## What would be your pip price?

The pip value may be that the purchase price credited to some one-pip movement at a forex trade – it can be used when assigning a standing ‘s losses or profits. Even the meaning of pip value may vary between monies, however because so many major currency pairs are more high priced into four decimal positions, a pip is normally add up to this fourth figure following the decimal point. Back in GBP/USD, for example, 0.0001 is 1 pip.

Because pips are miniature value, forex has been traded in micro heaps, miniature lots and lots: 1000, 10,000 or even 100,000 units of money. Even though price of a pip isn’t that much, through leverage it can represent a significant exposure and can influence your open position considerably.

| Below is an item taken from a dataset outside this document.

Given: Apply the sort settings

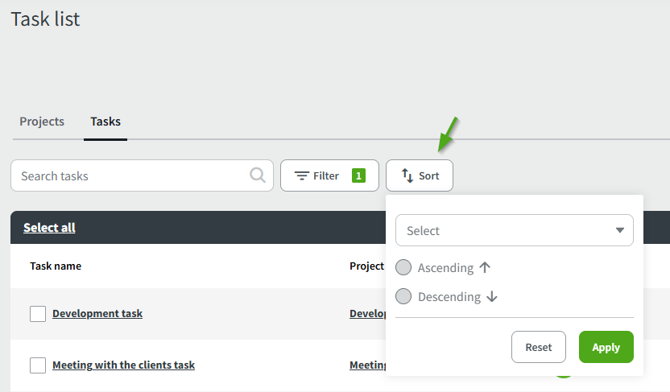Looking at the screenshot, I should coord(606,347).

The pip value is defined by the currency pair being traded, the size of the trade and the exchange rate of the currency pair. To calculate pip value, divide one pip (usually 0.0001) by the current market value of the forex pair. Then, multiply that figure by your lot size, which is the number of base units that you are trading. This means that the value of a pip will be different between currency pairs, due to the variations in exchange rates. However, when the quote currency is the US dollar, the value of a pip is always the same – if the lot size is 100,000, the pip will equal \$10.

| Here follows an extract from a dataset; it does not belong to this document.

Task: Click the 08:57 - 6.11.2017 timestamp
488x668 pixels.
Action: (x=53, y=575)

Usually you will not have to calculate the value of a pip yourself, as your forex broker or provider will do it for you, but it is a useful process to familiarise yourself with.

## Learn how forex trading works

Find out more about forex trading, including what the spread is and how leverage in forex works.

## Example of pip value

Let’s say GBP/USD is currently trading at a market price of 1.5000, and you have a mini lot of 10,000. The value of a pip is calculated by:

(0.0001/1.5000) x 10,000 = 0.6666

This means that for every pip of movement, your trade would earn or lose 0.6666 pounds.

When trading spot forex, the pip value is usually defined by the quote currency, which is USD in this example. The calculation for the value of one pip of movement in the quote currency is:

10,000 x 0.0001 = 1

In this case, for every pip of movement, your trade would generate \$1 of profit or loss. Alternatively, you could multiply your quote currency pip value by the current exchange rate of GBP/USD.